My main paper at LAK15 analysed engagement patterns in FutureLearn MOOCs. In it, Doug Clow and I began by carrying out a replication study, building on an earlier study of Coursera MOOCs by Kizilcec and his colleagues. Although our cluster analysis found two clusters that were very similar to those found in the earlier study, our other clusters did not match theirs. The different clusters of learners on the two platforms appeared to relate to the pedagogy (approach to learning and teaching) underlying the courses.
Ferguson, Rebecca, & Clow, Doug. (2015). Examining engagement: analysing learner subpopulations in massive open online courses (MOOCs). Paper presented at LAK 15 (March 16-20), Poughkeepsie, USA.
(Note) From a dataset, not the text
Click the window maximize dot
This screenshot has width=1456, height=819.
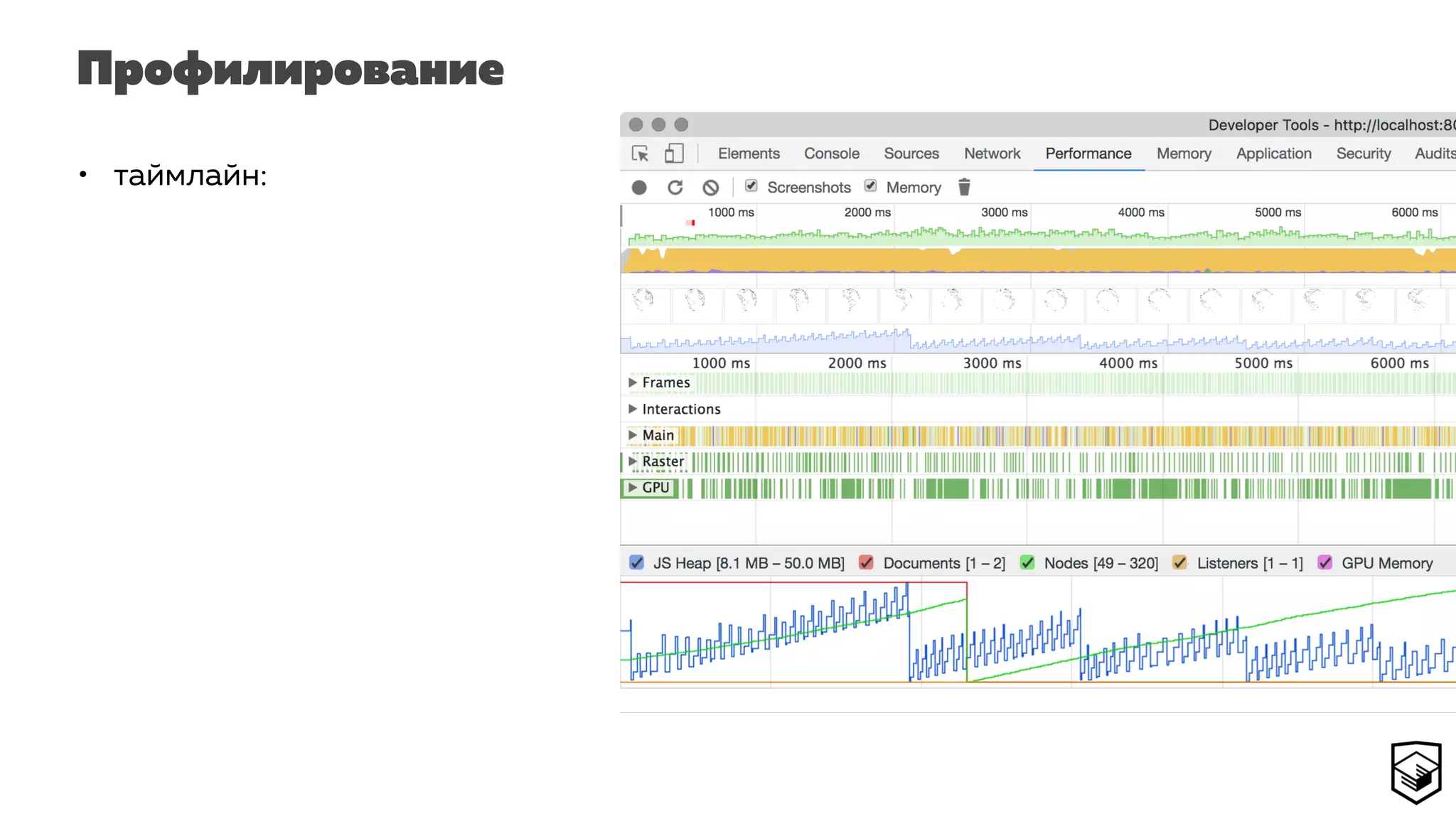pyautogui.click(x=681, y=124)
Massive open online courses (MOOCs) are now being used across the world to provide millions of learners with access to education. Many learners complete these courses successfully, or to their own satisfaction, but the high numbers who do not finish remain a subject of concern for platform providers and educators. In 2013, a team from Stanford University analysed engagement patterns on three MOOCs run on the Coursera platform. They found four distinct patterns of engagement that emerged from MOOCs based on videos and assessments. However, not all platforms take this approach to learning design. Courses on the FutureLearn platform are underpinned by a social-constructivist pedagogy, which includes discussion as an important element. In this paper, we analyse engagement patterns on four FutureLearn MOOCs and find that only two clusters identified previously apply in this case. Instead, we see seven distinct patterns of engagement: Samplers, Strong Starters, Returners, Mid-way Dropouts, Nearly There, Late Completers and Keen Completers. This suggests that patterns of engagement in these massive learning environments are influenced by decisions about pedagogy. We also make some observations about approaches to clustering in this context.